*MATERIAL TO PROCESS*
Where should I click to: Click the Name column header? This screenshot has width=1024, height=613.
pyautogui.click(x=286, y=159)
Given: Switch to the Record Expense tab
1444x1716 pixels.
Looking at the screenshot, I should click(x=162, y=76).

==

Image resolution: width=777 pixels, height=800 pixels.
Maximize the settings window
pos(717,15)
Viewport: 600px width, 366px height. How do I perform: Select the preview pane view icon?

...

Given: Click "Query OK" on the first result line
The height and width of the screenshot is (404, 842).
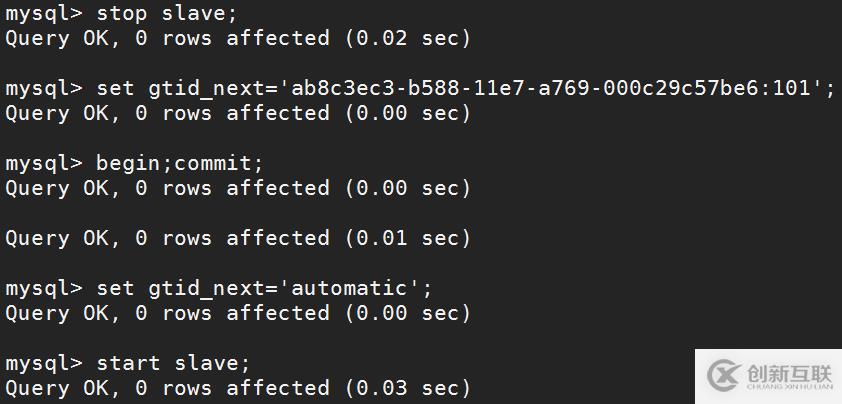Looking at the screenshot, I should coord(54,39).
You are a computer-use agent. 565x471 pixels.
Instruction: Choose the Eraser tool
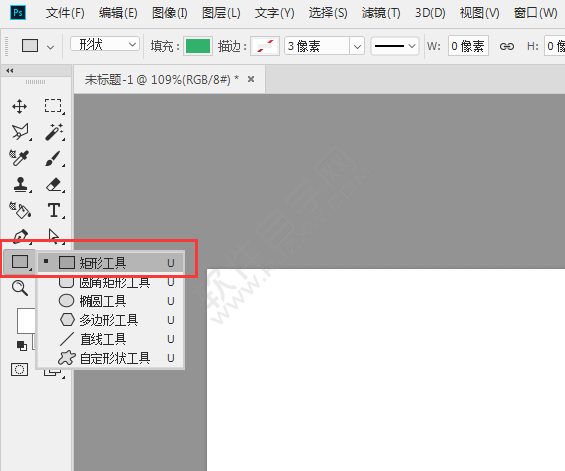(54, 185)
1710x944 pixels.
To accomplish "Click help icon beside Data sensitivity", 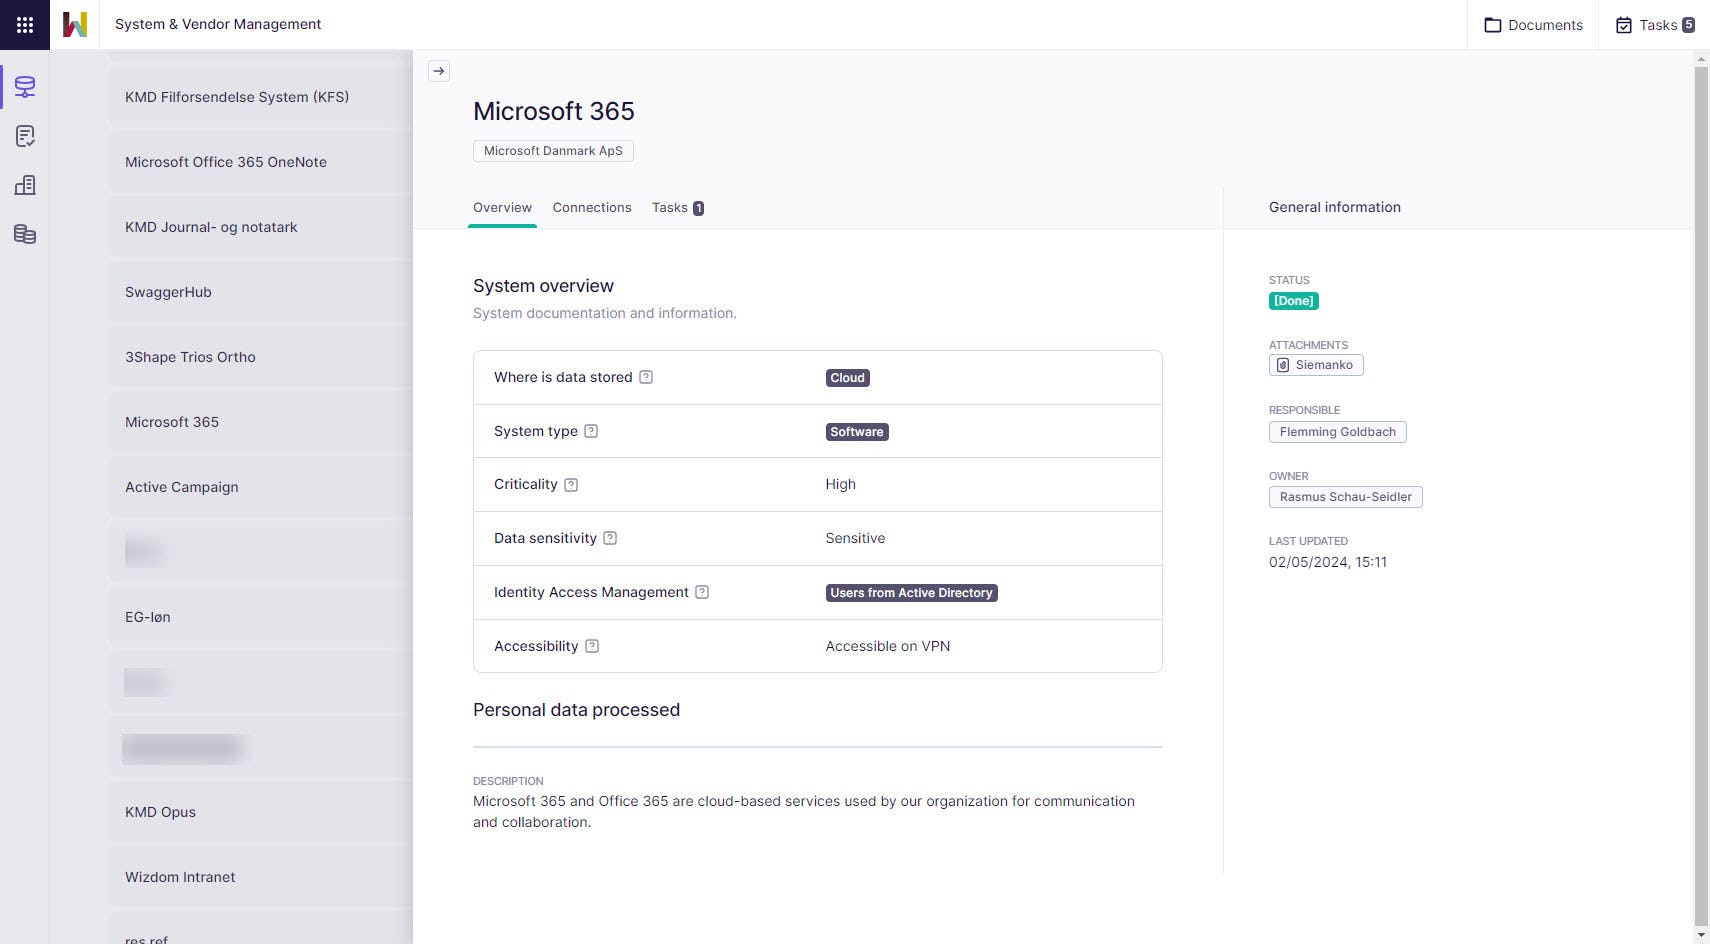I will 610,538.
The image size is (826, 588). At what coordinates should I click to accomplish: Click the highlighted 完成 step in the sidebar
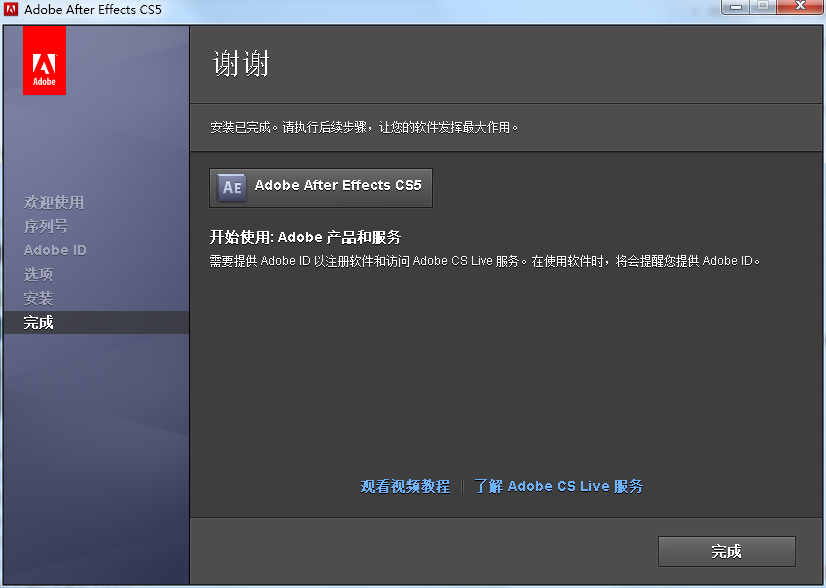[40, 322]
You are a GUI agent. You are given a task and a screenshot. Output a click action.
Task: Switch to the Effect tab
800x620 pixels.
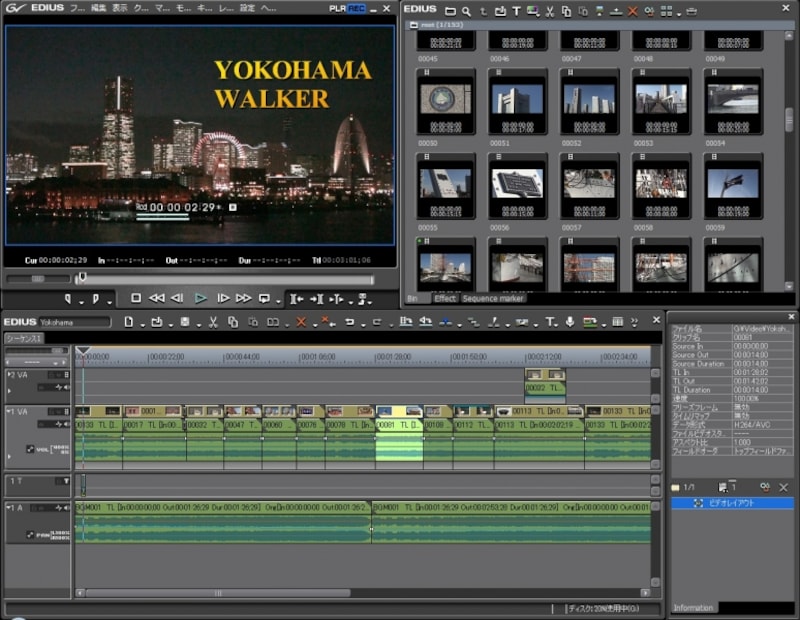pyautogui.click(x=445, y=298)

*WRITTEN INSTRUCTION*
Express the rows from the line with "Where should I" up to and including the line with "Looking at the screenshot, I should click(x=162, y=76)." as a JSON list of strings, one string per line, leaving out blank lines.

*RESULT BELOW*
[
  "Where should I click to: Click the Name column header? This screenshot has width=1024, height=613.",
  "pyautogui.click(x=286, y=159)",
  "Given: Switch to the Record Expense tab",
  "1444x1716 pixels.",
  "Looking at the screenshot, I should click(x=162, y=76)."
]